Assalto a estudantes dentro de banheiro da Uerj expõe crise de segurança no campus
Estudantes da Universidade do Estado do Rio de Janeiro (Uerj), localizada no bairro do Maracanã, na Zona Norte da capital fluminense, relataram um assalto violento ocorrido dentro de um dos banheiros da instituição. O incidente, que envolveu um homem armado, destacou uma série de roubos que têm aterrorizado alunos, professores e funcionários no interior do campus, levantando preocupações sobre a eficácia das medidas de proteção.
Detalhes do crime e relatos das vítimas
De acordo com os depoimentos, uma das vítimas estava no banheiro feminino próximo à Concha Acústica acompanhada por outras três estudantes quando um indivíduo, portando uma arma e usando uma mochila típica de entregadores, invadiu o local. O criminoso, agindo de forma agressiva, roubou os celulares das jovens e exigiu as senhas dos aparelhos. Enquanto uma das alunas sofreu prejuízos financeiros devido ao acesso às suas contas, outra, que se recusou a fornecer o código, foi brutalmente agredida.
“Ele começou a ameaçá-la, dizendo que ia matá-la, e ordenou que ela entrasse em uma das cabines. Como ela se recusou, ele a puxou pelo cabelo e bateu nela. Ela começou a gritar por socorro, e então ele fugiu. Ficamos muito nervosas, tremendo, uma das meninas chorava muito”, contou uma das vítimas, que preferiu manter o anonimato por questões de segurança. As estudantes afirmaram que não havia nenhum agente de segurança nas proximidades no momento do crime, e que a administração da Uerj foi notificada sobre o ocorrido.
Contexto de insegurança e respostas institucionais
Outros membros da comunidade universitária denunciam que assaltos e furtos têm se tornado frequentes no campus, criando um clima de medo e apreensão. “Tem ocorrido uma série de assaltos. As pessoas ficam muito temerosas em relação a roubos e pequenos furtos. A situação é complicada. Precisaríamos realmente de uma viatura”, declarou outra estudante. Além disso, há relatos de que usuários de drogas voltaram a frequentar uma praça próxima ao portão sete, aumentando a sensação de insegurança entre os frequentadores da universidade.
Em resposta, a Uerj informou que tomou conhecimento do caso e que o criminoso, ainda armado, chegou a ameaçar agentes de segurança que tentaram interceptá-lo durante sua fuga. A Polícia Militar esclareceu que a segurança interna do campus é de responsabilidade da equipe patrimonial da instituição, mas destacou que realiza patrulhamento regular nos acessos ao local. Enquanto isso, a 18ª Delegacia de Polícia (Praça da Bandeira) assumiu a investigação do caso e solicitou acesso às imagens das câmeras de segurança internas da Uerj para auxiliar nas diligências.
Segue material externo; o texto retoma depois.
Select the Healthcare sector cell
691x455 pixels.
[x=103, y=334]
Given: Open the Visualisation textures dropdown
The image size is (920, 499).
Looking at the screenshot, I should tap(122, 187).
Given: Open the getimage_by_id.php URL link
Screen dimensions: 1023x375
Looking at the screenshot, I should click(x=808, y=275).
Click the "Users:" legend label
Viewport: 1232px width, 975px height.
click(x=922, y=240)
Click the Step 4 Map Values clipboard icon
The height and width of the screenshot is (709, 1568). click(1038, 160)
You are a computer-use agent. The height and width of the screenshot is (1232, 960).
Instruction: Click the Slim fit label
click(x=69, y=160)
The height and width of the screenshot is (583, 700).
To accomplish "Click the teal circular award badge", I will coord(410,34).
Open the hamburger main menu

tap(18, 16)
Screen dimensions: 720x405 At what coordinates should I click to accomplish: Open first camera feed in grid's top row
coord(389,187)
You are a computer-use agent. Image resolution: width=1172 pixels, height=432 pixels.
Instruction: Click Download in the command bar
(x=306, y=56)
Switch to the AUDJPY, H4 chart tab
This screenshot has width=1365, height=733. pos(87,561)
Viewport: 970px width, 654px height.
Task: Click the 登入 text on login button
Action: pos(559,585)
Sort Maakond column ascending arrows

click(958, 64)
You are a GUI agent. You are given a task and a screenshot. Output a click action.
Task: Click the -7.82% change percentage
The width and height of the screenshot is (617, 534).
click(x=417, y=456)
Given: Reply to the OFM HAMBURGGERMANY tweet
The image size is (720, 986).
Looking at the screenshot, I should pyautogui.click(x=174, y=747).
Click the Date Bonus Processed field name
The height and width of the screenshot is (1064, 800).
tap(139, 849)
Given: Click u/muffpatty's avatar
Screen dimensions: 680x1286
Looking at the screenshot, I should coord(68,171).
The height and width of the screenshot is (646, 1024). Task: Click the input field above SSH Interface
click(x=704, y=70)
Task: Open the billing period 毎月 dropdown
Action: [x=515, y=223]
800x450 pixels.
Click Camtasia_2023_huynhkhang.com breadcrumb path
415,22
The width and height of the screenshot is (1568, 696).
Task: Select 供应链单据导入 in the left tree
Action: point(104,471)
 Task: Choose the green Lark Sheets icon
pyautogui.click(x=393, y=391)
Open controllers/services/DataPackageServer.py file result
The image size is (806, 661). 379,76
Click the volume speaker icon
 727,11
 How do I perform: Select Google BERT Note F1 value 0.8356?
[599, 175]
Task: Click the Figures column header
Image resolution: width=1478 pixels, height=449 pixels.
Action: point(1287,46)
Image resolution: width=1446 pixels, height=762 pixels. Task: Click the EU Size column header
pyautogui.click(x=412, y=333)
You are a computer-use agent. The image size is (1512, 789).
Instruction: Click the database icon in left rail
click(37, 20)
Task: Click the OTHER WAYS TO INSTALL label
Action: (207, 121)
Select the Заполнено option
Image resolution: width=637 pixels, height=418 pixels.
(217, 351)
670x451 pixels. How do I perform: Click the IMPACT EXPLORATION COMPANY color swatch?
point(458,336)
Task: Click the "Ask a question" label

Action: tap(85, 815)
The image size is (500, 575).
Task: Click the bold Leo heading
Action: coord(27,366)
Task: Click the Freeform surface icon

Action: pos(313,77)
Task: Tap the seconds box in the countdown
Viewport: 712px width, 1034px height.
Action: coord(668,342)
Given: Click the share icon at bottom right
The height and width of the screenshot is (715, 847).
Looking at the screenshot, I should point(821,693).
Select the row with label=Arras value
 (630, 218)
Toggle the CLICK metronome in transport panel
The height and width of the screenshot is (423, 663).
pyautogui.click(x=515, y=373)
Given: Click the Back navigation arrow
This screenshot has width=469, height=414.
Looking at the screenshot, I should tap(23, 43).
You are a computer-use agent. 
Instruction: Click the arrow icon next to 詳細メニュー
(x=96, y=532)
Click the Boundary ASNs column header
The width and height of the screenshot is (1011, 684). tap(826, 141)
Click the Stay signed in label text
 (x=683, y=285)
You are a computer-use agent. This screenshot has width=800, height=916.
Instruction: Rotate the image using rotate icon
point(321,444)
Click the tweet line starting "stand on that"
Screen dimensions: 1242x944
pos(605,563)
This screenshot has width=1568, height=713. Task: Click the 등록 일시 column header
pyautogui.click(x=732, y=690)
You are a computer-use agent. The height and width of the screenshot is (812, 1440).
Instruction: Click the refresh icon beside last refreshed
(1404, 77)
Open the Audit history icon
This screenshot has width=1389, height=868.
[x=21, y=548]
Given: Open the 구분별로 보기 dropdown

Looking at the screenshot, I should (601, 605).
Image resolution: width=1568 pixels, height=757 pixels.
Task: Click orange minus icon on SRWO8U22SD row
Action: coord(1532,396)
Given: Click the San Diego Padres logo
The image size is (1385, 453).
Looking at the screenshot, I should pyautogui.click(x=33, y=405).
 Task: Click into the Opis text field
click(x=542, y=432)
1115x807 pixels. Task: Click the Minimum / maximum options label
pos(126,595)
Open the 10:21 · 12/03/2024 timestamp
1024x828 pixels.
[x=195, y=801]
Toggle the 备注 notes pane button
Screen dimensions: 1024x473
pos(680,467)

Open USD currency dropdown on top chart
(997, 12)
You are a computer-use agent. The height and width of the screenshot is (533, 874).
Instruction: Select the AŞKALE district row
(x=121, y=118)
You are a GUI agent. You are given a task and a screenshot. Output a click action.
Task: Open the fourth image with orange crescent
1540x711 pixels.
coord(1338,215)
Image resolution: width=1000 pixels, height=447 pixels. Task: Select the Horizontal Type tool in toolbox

Dados oficiais e contradições na segurança
Paradoxalmente, dados do Instituto de Segurança Pública (ISP) indicam uma queda no número de roubos na área do 6º Batalhão da Polícia Militar (Tijuca), que é responsável pelo policiamento da região onde a Uerj está situada. Essa estatística contrasta com os relatos de aumento da criminalidade dentro do campus, sugerindo possíveis lacunas na cobertura de segurança ou na comunicação entre as autoridades. O caso reforça a necessidade de uma revisão urgente das estratégias de proteção na universidade, visando garantir a segurança de todos os seus integrantes e prevenir futuros incidentes violentos.